Wednesday, March 24, 2010

a funny thing

This is so funny to me. If you have known me for at least 6 months, you know that I really really struggled with this whole baby thing in the beginning. And, when I say beginning, I mean like the first, oh, four months. There are about a million parenting philosphies out there, but I chose to follow BabyWise. It's all about schedule and routine and parent-directed feeding and a baby that sleeps through the night by eight weeks. Sign me up!

Well, it was h-a-r-d. Oh, there are so many things I could say to this. I was frusterated. Breast-feeding didn't initially work. I couldn't keep Waylon awake long enough to get the full feeding the book said he needed. It took him to 10 weeks to finally sleep through the night and even then, he woke up several times.

It's so crazy, now that I'm trying to list all the ways it was sooo hard, I can't think of any. But, trust me. I had a hard time. I wanted things to be exactly like all the books I had read in preparation said they would be. And they weren't. Nothing was. And I felt like I was failing. Or Waylon was failing. Bless his little heart, I was so hard on him in those first months.

We changed some things. Let go of a lot. We got it together and now it's positively dreamy. One of the biggest lessons I've learned is to not put too much bank in books. Each parenting book should start with a disclaimer: 'We're glad you purchased this book. Please know that by simply reading this book, you are not guaranteed an ideal outcome. Really, we can not guarantee you anything. You will read this. You will believe what you are reading is real. And you will think you are crazy when nothing happens like what you have read. Happy reading! Look for our follow up book -'Raising the Perfect Toddler.' That's what they should say. Every last one of them.

There is such a perfect picture painted of the first months of a baby's life. It is supposedly intimate and sweet and peaceful and whispery. The hazey new mother adjusts to sleepless nights naturally and with grace. The baby opens wide its tiny mouth and latches to the doting mother's breast with ease. Humming. Rocking. Cooing. Bonding. Lots of bonding.
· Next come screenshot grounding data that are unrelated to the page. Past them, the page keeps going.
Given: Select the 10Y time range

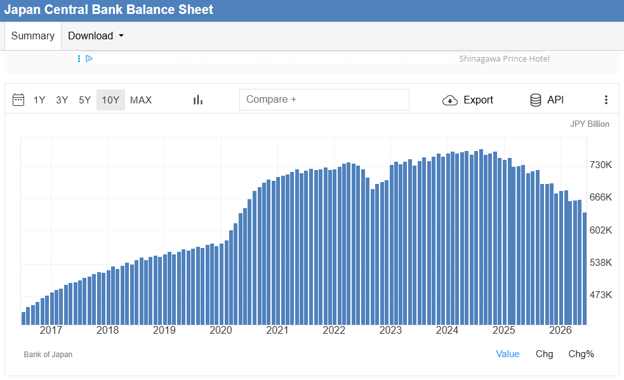Looking at the screenshot, I should (x=111, y=100).
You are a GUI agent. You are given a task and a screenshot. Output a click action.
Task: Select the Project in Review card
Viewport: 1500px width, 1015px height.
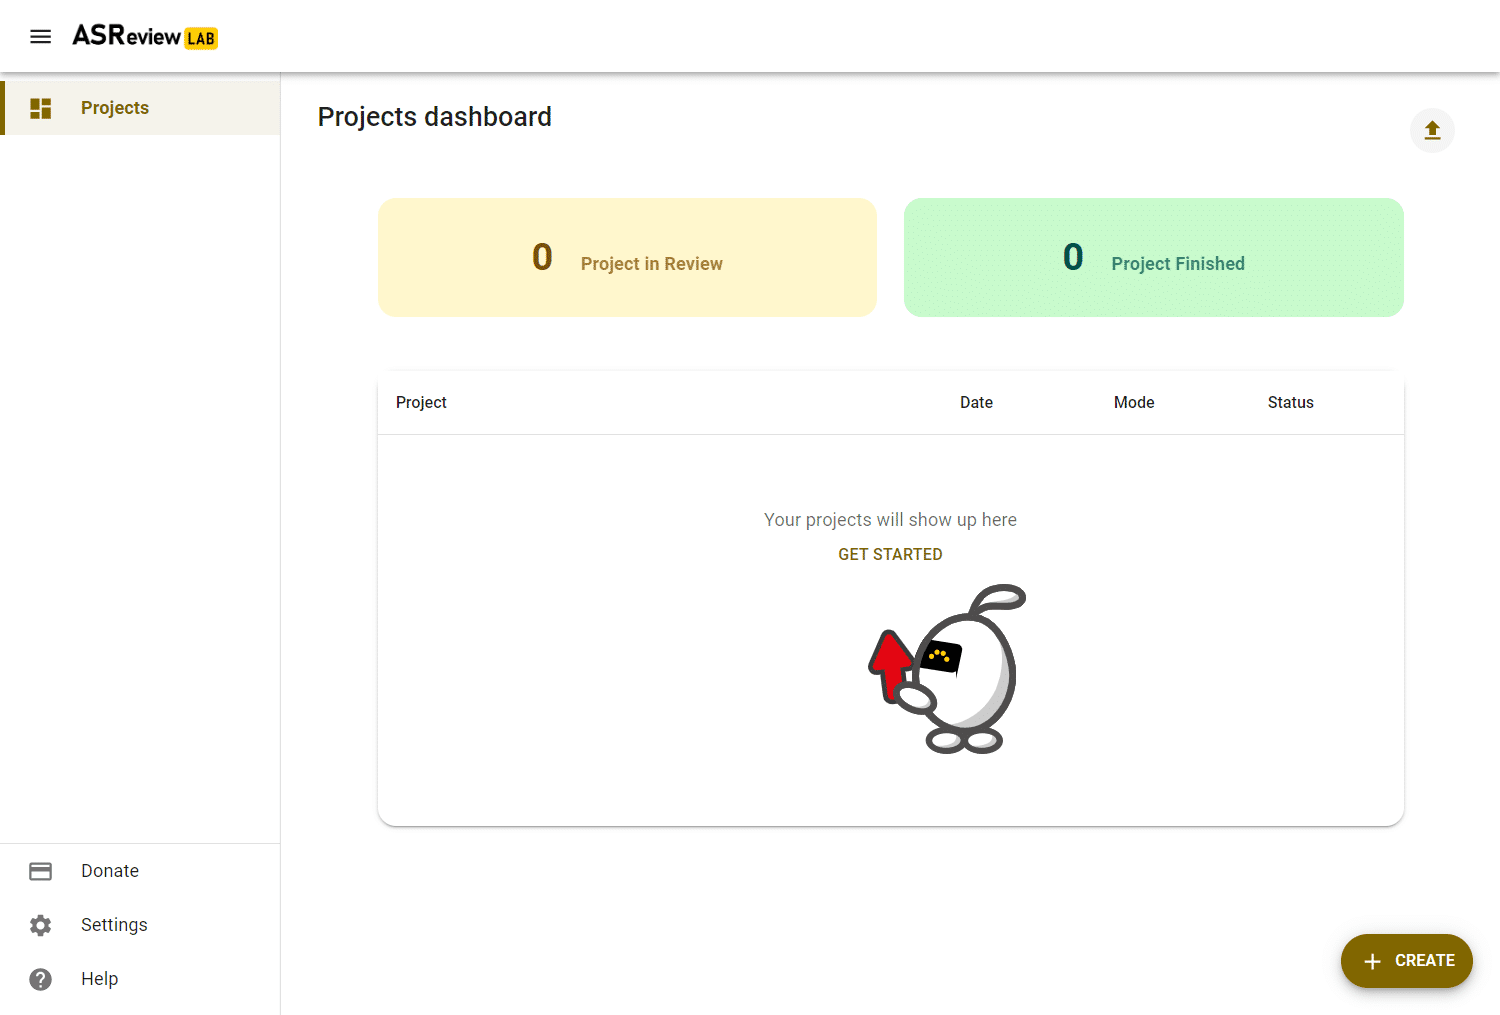click(x=627, y=258)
Well, I'm here to tell you (especially you soon-to-be or already-are new mothers) that it's not always like that. If you're reading this thinking, 'But it was like that for me and my baby...sigh,' then you have not recovered from pregnancy brain and you are in fact completely diluted. No doubt. Don't get me wrong. It is defintely the best thing that has ever happened to me and I am truly living the life I have always dreamed of. But, the beginning was hard. And hard times still sneak in here and there. I mean, we're raising actual people here.

Now to the funny part. I follow this blog 'Chronicles of a BabyWise Mom.' As a BW mom myself, I love it. It's very informative and helpful. But, there was a question posted by a new mom that's struggling a little bit, so (of course) I gave her my two cents. And she asked more questions of me. And then, another mom asked me questions. So, here I am, giving BW advice to questioning moms. Is that funny to you?

Joey said he was going to write a new parenting book - The How to Raise a Baby Without a Book Book. I told him, I'd probably read that one, too!